In 1969 they exploited the 200th birthday of Napoleon and designed a book-shaped porcelain bottle with Napoleon portrayed on it, made of Limoges porcelain and adorned with 24k gold decorations. The Grandmaster collection followed, a series of porcelain bottles with famous impressionist paintings. In 1995 the Josephine bottle was designed to attract a female public.
Early In the nineteen-nineties, they expanded their vineyards, notably in the borderies region. But soon after they suffered another severe blow in the 1990s, when LVHM, Hennessy's mother company, bought Duty-Free Shoppers (DFS Galleria). But again they managed to survive and are now the number five cognac firm in the world regarding sales. They still depend heavily on the export to Asia, especially China and Japan, but also again to Russia.
Beside stating that they are number five in the world, it is also noteworthy to mention that they are the number one of entirely independent, wholly family-owned cognac houses. Cyril of the fifth generation now heads the company. With around 500 employees in three different continents, it is not a small company!
They own 180 hectares of vineyard in the borderies and some twenty hectares in the grande champagne area. They have vines in four different estates: Chateau d'Uffaut in Saint-Laurent-de Cognac (grande champagne vineyards), Chateau du Plessis in Saint-Sulpice-de-Cognac (borderies), one in Bonneuil (grande champagne) and another in Vignolles (borderies).
Their distilleries are also in four different locations: La Nérolle, Longchamp, Lorignac, and Saint-Laurent-de-Cognac with altogether forty-four separate stills. In the 1990s they acquired new storage facilities for aging at Merpins, near Cognac. In the town Cognac itself, they have huge buildings on the Rue de Cagouillet and rue Marguerite de Navarre.

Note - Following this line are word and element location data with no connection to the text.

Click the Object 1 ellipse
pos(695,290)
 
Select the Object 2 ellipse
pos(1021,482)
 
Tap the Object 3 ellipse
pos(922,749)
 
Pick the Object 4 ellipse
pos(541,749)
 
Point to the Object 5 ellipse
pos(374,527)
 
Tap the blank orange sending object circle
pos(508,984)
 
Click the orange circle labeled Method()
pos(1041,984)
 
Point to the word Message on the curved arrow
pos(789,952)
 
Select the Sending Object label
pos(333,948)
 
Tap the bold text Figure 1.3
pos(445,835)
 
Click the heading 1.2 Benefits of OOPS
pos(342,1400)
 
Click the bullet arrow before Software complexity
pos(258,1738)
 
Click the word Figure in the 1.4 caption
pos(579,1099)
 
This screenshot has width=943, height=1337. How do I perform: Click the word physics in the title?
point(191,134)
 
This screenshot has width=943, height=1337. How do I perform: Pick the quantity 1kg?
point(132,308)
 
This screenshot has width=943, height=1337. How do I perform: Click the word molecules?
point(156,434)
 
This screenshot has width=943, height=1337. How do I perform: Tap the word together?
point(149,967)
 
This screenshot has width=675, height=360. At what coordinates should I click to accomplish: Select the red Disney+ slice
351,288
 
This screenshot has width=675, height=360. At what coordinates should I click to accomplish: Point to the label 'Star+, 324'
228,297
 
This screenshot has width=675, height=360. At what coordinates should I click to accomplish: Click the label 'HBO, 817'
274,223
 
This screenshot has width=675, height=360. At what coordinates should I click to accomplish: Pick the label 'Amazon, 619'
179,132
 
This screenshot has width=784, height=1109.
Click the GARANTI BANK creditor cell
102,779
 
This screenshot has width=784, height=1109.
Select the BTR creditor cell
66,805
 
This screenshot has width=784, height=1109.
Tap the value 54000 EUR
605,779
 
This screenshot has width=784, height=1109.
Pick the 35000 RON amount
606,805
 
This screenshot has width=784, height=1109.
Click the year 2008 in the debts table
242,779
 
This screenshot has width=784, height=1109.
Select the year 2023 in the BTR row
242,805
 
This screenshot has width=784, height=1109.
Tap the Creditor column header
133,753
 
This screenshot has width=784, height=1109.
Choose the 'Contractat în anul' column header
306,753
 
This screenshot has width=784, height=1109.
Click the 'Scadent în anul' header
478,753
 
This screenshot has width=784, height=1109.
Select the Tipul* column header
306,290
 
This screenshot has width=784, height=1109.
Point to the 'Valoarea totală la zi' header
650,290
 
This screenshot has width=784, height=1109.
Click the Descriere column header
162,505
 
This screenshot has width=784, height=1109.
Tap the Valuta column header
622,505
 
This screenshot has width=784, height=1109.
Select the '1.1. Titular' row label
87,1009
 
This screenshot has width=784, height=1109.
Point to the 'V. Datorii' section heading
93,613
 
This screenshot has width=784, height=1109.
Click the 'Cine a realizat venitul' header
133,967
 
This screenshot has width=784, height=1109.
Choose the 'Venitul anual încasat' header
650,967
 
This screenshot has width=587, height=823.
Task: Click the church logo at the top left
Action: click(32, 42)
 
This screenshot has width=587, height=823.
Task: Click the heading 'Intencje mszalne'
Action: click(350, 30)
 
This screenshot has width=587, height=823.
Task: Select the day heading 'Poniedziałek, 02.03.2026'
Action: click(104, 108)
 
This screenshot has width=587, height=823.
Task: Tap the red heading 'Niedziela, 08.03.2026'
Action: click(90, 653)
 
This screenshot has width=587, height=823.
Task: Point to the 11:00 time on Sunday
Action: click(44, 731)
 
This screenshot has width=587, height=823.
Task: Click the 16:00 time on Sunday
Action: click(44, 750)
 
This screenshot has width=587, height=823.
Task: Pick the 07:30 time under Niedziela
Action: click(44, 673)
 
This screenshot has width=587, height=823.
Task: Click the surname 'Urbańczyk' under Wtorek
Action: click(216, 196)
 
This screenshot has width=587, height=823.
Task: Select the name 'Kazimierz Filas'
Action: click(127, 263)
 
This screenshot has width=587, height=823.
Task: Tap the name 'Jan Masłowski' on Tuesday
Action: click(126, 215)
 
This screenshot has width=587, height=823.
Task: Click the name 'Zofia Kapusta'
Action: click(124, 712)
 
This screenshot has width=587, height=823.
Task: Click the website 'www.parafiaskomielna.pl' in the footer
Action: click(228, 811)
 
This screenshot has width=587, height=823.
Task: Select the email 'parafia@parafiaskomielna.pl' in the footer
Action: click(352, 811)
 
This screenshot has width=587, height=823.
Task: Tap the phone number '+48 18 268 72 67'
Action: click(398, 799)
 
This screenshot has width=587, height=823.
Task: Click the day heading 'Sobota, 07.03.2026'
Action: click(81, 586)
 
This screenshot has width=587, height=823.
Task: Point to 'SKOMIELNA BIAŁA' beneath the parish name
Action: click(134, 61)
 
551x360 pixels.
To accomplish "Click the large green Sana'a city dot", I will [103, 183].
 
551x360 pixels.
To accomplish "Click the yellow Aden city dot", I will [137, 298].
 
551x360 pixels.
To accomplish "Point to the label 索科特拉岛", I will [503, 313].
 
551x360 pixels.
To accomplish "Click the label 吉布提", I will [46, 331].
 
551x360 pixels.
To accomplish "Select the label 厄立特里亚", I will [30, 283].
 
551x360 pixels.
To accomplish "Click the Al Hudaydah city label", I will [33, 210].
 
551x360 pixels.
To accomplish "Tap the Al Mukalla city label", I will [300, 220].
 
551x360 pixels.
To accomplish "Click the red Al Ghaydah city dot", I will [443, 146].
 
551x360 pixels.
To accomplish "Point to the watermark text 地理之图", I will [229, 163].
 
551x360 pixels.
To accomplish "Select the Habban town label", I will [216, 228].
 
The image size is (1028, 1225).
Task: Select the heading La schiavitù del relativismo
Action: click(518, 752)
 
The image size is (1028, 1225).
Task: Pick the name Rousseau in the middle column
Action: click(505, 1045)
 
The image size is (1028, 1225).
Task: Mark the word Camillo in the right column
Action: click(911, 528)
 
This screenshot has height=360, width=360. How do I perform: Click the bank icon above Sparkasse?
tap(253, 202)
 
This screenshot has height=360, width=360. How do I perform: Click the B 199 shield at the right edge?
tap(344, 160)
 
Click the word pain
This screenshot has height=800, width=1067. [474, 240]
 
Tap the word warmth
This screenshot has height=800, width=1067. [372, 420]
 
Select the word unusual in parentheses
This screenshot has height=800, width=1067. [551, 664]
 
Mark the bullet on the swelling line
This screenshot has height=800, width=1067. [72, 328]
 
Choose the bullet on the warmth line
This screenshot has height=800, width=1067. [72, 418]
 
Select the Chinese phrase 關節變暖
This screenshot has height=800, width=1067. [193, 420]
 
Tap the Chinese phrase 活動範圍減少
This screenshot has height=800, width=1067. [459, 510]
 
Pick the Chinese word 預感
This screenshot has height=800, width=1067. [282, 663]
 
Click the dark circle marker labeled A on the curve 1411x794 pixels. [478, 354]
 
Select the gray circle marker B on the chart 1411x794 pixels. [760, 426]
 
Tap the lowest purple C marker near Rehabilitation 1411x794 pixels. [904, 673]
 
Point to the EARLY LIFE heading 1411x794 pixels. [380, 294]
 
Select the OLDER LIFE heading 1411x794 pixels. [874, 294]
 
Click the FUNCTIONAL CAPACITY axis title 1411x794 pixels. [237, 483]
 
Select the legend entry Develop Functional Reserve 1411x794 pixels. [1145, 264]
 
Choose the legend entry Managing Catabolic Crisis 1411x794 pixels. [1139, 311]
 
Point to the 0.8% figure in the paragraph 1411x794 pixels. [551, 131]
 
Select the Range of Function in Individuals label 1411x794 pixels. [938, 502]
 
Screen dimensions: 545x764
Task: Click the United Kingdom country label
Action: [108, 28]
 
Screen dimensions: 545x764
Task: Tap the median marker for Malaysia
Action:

For their cognacs, they prefer a light style. For this purpose, they have significant quantities of borderies cognac at their disposal, which always makes up for at least 10% in a blend. The grande and petite champagne wines are distilled on the lees according to tradition to obtain as much taste and intensity as possible, but the borderies wines are filtered and distilled without the lees for more delicacy.
The Eaux-de-vie does not stay too long in young casks and after several months, or one year max, is transferred into older barrels. To oxygenate the liquid, regular transfer of the eau-de-vie to other barrels is essential. The result is an elegant dry cognac with less woodiness and more flavors.